The extension tracks what you're looking at and automatically surfaces secondhand alternatives in a small panel. If the extension can't identify the item from the page, you can click the product image and trigger a manual Faircado search from the right-click menu.
Page parsing and image-based search are handled by Faircado's own AI, which the startup says can parse pages from 1,600 e-commerce sites and search a database of 50 million secondhand items.
Results come from Faircado's network of partner resale sites – including eBay. Partners pay both for traffic sent to their sites and a commission on completed purchases. Faircado now has more than 50 such partners.
The search engine is still in beta with just a few thousand users, but the startup has raised a new €2.3 million round, adding to the €750,000 it raised to build the platform initially.
A secondhand search engine was also built by Gently, [covered here](/review/chto-to-tipa-gugla) in fall 2022, which raised $2 million in its first round. So there's genuine investor appetite for this category.
The appeal is the market itself. The global secondhand goods market is projected to reach $350 billion by 2028. Used clothing alone is growing three times faster than the overall apparel market.
According to ThredUp, 52% of consumers bought secondhand clothing in 2023. Among younger shoppers the number is even higher – 65% of them did. When you zoom out, 2 in 5 clothing purchases over the past twelve months were secondhand, and those items accounted for nearly half of total clothing spend.
The motivations vary by generation in ways that are worth understanding:
- Gen Z (18–26) shops secondhand to assert individuality – to avoid wearing the same mass-market brands as everyone else. The premium items they actually want are out of reach at full price.
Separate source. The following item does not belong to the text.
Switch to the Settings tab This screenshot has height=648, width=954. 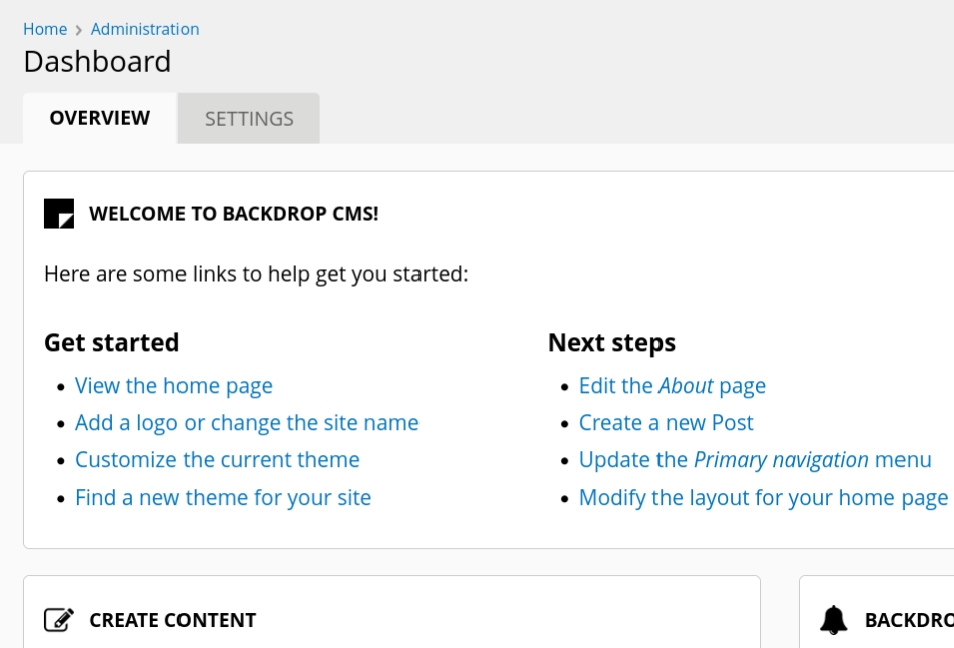(x=249, y=119)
- Millennials (27–42) buy used to keep the whole family dressed on a realistic budget.
- Gen X (43–58) wants quality brands but prefers to buy them secondhand rather than pay full price for seasonal releases.
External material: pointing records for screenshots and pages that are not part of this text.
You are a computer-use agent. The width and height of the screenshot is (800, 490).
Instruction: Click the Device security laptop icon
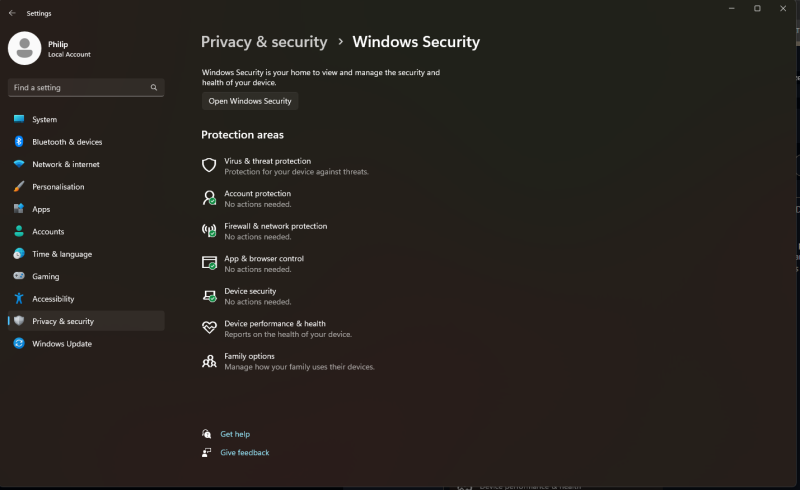point(209,296)
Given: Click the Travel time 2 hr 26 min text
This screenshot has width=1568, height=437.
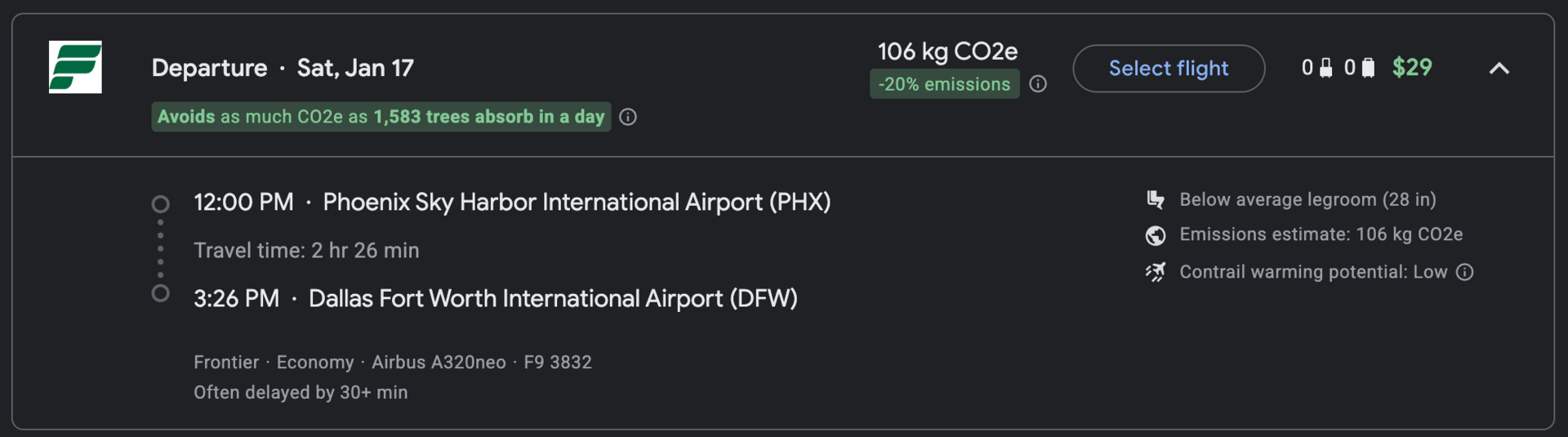Looking at the screenshot, I should coord(306,250).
- Baby Boomers (59+) thrift for fun. Brand doesn't matter – the pleasure is in the hunt.
Faircado's key insight is embedding itself in existing shopping habits rather than trying to create new ones. People already go to Amazon. The extension meets them there. That's a materially smarter approach than asking users to adopt a new workflow – because nothing is harder than building new habits in consumers.
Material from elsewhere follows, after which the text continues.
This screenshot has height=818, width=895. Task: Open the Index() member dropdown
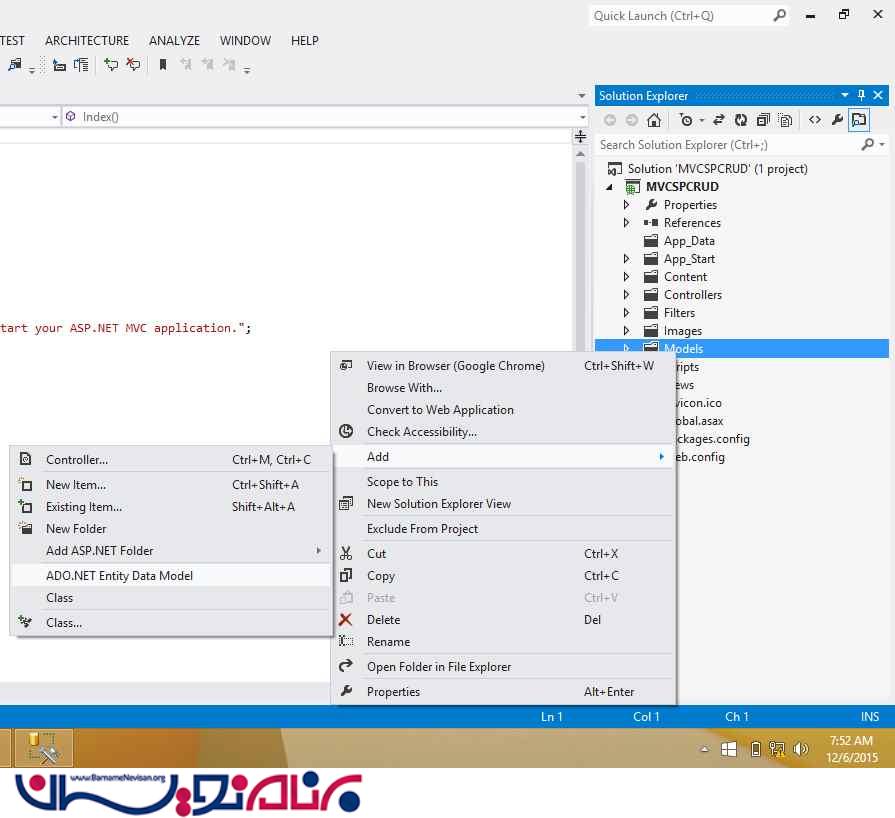point(320,117)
This was flagged a few days ago when [covering](/review/drugaja-prostaja-mehanika-vmesto-marketplejsa) Haz, another secondhand clothing startup. Haz built an app that automatically notifies you when a friend buys new clothes – which means those clothes are now used – and lets you buy them through the same app later. Haz raised €1.2 million in its first round.
Croissant, [covered here](/review/reshaem-staruju-problemu-no-vryvaemsja-na-novyj-rynok) last summer, takes yet another angle: it offers shoppers a guaranteed buyback price on clothing they're purchasing right now, valid for twelve months. The startup then resells those items on secondhand marketplaces. Croissant raised $24 million in its first round.
The broad direction here is the secondhand goods market – and to be clear, we're not talking about opening a thrift store. The opportunity is in building platforms that make it easier for everyone else to buy and sell used goods.
Conceptually, this whole market is one big two-sided marketplace. For buyers to find quality secondhand items, sellers need to supply them. Without enough good supply, demand doesn't materialize.
So the critical problem any platform needs to solve is how to generate sufficient supply of quality inventory.
Path one: build a cross-platform search engine with unique convenience features, which is what Faircado and Gently are doing.
Path two: build and retain a community of people who periodically want to sell what they own. Haz engages them with a digital wardrobe tracker; Croissant catches them at the point of purchase, before they've even gotten home.
The supply-side route is harder to get started but creates stickier relationships – once someone's wardrobe is tracked or their purchase history is logged, switching costs are real. That asymmetry is worth weighing before picking a direction.